***** Records provided *****
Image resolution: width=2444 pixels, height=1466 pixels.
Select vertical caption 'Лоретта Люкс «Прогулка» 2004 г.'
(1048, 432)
*****
***** Records provided *****
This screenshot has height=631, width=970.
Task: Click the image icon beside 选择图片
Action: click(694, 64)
*****
Directions: Can you format the records from the line with "This screenshot has height=631, width=970." up to and including the line with "Action: click(694, 64)" as a JSON list of strings, one string per line, leaving out any blank lines?

In response:
[
  "This screenshot has height=631, width=970.",
  "Task: Click the image icon beside 选择图片",
  "Action: click(694, 64)"
]